そうした問いに対して、「何者かになりたいなら、まず誰かにとっての何者かになろう」と言うのが、フューチャリストの尾原和啓氏だ。現代社会では、売上、顧客数、フォロワー数などあらゆる数字に追われ、「誰かにとってのなにか」という視点を忘れがちだが、尾原氏はそれこそが起点になると、新著『あえて数字からおりる働き方 個人がつながる時代の生存戦略』で提唱する。
では、誰かにとってのなにか、つまり、必要とされる人になるにはどうすれば良いのだろう? 7月初旬、新著の発刊を記念して尾原氏とForbes JAPAN Web編集長・谷本有香がインスタグラムライブを開催。「アフターコロナの生存戦略」と題し、コロナにより激変する社会で必要とされるビジネスパーソンになるコツを聞いた。(後編は7月18日公開)
谷本有香(以下、谷本):Forbes JAPAN webに長年寄稿いただいた人気コラムが本になりました。すでに読ませていただいたのですが、とても面白かったです。
尾原和啓(以下、尾原):谷本さんにお声がけいただいて以来、おかげさまで3年半にわたる連載となりました。書籍はもともと5月に出版予定でしたが、コロナの状況を鑑みて、今後の変化をより楽しむためにはどうすればいいのかを改めて熟考し、3分の1ほど加筆しての発売となりました。

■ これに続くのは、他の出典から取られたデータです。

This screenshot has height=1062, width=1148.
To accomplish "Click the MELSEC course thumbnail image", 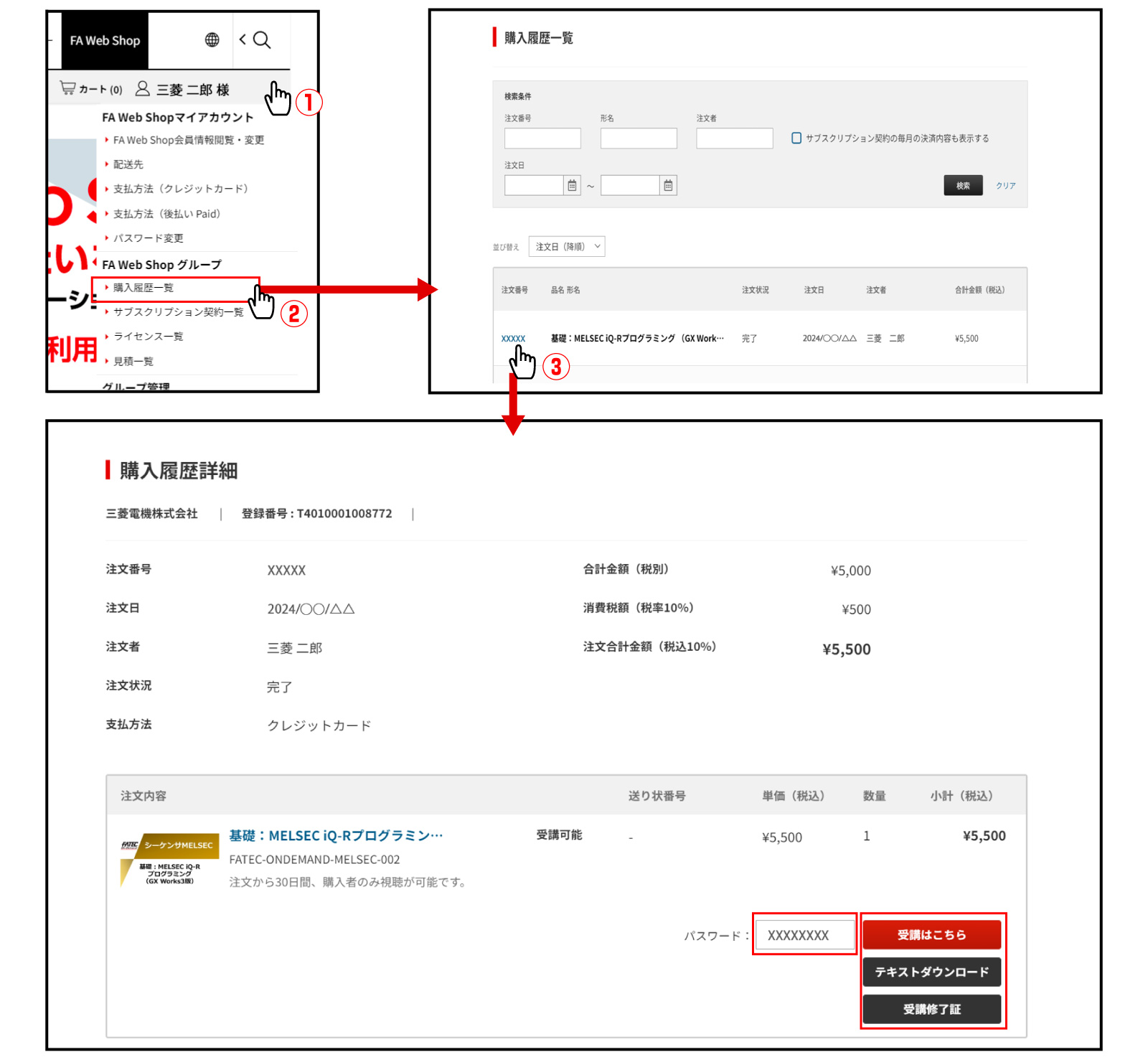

谷本:本でも触れられていますが、尾原さんは、コロナ以降の変化をどうお考えですか。
尾原:大きな変化としては、今の10代、20代を中心に据えたインターネット文化が、社会のルールに組み込まれていくと思います。
これまで、国や社会のルールを作ってきたのは40代以上でした。議員の平均年齢は50代、大臣の平均年齢は60代、会社でそれにあたる部長クラス以上はだいたい40代後半。つまり、社会のルールを作ってきたリアル世代と若いインターネット世代の間にやや断絶があり、リアル世代が、インターネット世代の文化についてこられていない部分がありました。
ところが、コロナの影響で一気にオンライン化が進み、リアル世代がインターネット文化に触れ、「あれ、会議のために電車に乗らなくて済むじゃん」「電子判子でも十分だな」というように、案外オンラインのほうが快適であることを実感するようになりました。
もちろん向き不向きはあると思いますが、社会のオンライン化が進んだ以上、インターネットでつながり合う人たちは増えていくし、そこでかけ合わさってアイデアが生まれ、どんどん世の中を変えていく流れが加速していきます。すると、僕はリアル世代がどれだけ変化を楽しめるかがポイントになると思っています。
その中で、変化を楽しめず、「やっぱりリアルがいいよね」と懐かしさのなかに戻るのだとしたら、変化の速い人たちからは置いていかれるかもしれない。選択は自由ですから、どちらが正しいわけでもないですが。僕はやはり変化を楽しんでいきたいと思いますね。